“At the time I was a student in Bordeaux, active in the French students’ union UNEF. Politically I was hesitating between the PCI [the ‘Lambertist’ group] and Lutte Ouvriere, or, as it was then, Voix Ouvriere. I had friends in the PCI, and my brother was in VO. After May-June I made my choice for VO.
There had been a rise of working-class struggle in 1967-8, but no-one expected what happened in May. We first realised that something very big was happening with the big Paris demonstration of 13 May. That was the entry of the working class into what had previously been a student struggle. The strikes and factory occupations followed in the next few days.

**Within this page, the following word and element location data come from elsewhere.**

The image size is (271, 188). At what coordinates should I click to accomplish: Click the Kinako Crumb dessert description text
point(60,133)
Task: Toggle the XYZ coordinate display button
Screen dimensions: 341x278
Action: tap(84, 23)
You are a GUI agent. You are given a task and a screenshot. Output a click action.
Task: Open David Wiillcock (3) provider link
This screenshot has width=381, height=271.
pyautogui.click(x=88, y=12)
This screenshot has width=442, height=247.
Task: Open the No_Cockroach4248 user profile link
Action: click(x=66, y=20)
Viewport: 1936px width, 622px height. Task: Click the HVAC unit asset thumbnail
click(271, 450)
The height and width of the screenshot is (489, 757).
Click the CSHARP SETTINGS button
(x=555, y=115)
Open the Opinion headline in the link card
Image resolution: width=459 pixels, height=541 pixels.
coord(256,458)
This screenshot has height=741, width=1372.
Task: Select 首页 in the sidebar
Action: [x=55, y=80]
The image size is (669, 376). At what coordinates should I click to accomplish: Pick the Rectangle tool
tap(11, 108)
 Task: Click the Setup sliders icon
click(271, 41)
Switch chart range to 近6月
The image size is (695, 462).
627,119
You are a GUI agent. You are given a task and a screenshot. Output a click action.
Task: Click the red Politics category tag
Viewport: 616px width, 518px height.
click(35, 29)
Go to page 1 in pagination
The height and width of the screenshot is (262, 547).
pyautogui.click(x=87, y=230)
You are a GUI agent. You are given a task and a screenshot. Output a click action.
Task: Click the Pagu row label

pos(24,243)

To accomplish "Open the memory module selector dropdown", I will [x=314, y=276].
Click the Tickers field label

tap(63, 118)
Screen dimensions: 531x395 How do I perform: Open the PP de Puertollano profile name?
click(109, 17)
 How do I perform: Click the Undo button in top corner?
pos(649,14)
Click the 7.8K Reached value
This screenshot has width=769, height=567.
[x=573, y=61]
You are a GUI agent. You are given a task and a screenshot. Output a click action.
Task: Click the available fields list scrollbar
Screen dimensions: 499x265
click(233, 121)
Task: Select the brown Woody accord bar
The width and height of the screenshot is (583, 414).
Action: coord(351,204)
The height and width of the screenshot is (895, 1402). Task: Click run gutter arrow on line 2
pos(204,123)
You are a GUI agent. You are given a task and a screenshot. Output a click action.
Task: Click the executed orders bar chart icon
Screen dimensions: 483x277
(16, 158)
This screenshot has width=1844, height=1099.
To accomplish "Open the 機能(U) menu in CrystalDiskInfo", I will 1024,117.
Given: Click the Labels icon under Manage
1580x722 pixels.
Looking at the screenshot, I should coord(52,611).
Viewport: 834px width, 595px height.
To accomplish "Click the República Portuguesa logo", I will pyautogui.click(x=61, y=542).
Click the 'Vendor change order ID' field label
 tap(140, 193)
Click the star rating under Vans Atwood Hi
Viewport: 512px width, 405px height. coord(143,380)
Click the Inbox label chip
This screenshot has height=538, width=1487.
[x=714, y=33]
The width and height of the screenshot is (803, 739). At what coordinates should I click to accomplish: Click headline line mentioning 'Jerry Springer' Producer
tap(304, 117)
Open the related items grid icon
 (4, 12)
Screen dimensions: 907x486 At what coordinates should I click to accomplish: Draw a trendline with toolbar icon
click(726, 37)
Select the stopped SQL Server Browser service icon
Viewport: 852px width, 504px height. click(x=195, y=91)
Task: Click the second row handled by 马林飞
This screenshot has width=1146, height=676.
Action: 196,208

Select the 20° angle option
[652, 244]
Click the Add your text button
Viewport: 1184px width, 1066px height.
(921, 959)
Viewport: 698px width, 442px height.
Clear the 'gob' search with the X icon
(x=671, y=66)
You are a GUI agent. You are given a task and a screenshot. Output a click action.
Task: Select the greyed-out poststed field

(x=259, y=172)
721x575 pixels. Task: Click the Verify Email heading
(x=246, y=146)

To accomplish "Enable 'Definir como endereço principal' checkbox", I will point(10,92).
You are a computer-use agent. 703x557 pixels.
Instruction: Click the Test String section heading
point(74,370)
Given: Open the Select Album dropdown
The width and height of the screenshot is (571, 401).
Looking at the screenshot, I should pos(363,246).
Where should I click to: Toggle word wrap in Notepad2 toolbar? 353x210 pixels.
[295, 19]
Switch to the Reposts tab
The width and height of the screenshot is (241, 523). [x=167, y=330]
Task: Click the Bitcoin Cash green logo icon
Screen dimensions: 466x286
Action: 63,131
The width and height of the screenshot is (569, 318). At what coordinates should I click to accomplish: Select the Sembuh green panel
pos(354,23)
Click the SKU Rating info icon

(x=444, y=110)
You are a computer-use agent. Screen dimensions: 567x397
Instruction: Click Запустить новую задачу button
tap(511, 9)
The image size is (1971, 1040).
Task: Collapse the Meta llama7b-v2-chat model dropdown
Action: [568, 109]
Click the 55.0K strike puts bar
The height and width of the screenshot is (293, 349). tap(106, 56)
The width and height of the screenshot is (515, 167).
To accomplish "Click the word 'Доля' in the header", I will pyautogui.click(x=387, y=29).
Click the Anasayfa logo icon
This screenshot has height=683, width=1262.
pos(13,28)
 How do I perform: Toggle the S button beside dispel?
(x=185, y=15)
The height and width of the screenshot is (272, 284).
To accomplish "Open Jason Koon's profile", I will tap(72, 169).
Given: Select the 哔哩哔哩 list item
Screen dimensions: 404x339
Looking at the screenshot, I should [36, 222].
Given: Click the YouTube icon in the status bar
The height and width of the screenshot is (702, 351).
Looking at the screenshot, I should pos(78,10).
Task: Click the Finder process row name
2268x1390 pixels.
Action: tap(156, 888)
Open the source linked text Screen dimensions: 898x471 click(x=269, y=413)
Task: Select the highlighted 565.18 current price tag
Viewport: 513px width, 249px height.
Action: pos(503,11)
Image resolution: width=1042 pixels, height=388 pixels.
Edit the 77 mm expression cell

On the left in Bordeaux, we had very little of the JCR [forerunner of the LCR, and in Paris the most visible of the revolutionary groups], but lots of Maoists. The PCI and its youth group, the AJS, had strong influence in a physical education teachers’ training college; and there was Voix Ouvriere. At that time VO’s policy was to go everywhere that they might find people interested in their ideas.
Everybody talked about worker-student solidarity, but nobody knew exactly what to do. Some young workers did come to the student meetings, but they were mostly anarchists. Bordeaux has a sizeable Spanish community which had a strong anarchist tradition. The political discussions I remember were all about Marxism or anarchism.
We had committees of action, as in Paris. I was involved in a health committee of action. I remember proposing a commission on work conditions. But nobody was able to formulate a coherent policy for the committees.
The PCI organised lots of meetings with peasants in the area round Bordeaux, to promote worker-peasant solidarity.
In 1967 there had been big industrial struggles at Caen, and also at the Dassault aerospace factory at Bordeaux — a four-week dispute led by the CGT and anarcho-syndicalists in Force Ouvriere. Dassault was the first factory in Bordeaux to strike in May 1968, and the others followed. All the factory occupations in Bordeaux were run under strict Communist Party control. We were most active around Bennes Marelle, a factory manufacturing skips, where we knew some activists on the fringes of the CP, and where we later started the first Lutte Ouvriere workplace bulletin in Bordeaux.
Although the CP generally kept control in the factory, lots of workers were critical of its lack of solidarity with the students and its role as a “party of order”. Among students, the CPers simply got booed and jeered at. Students of all backgrounds were active in the movement, though the Faculty of Law remained right-wing.
Discussions I remember on the big demonstrations? An old worker remembering the general strike of 1936. People talking about the lack of democracy in French society. Even people who were not really politically-minded would engage in long debates about whether revolution was possible. Some would say that the police and the army were too strong. We would get into discussions which actually did not correspond to the real relation of forces about introducing revolutionary agitation into the barracks and so on.
In the second half of May, there was a very widespread hostility to the established order, sympathy for the opposition to De Gaulle, the audacity of the students, and defiance of the powers that be. Then in the elections we had the great landslide to the right”.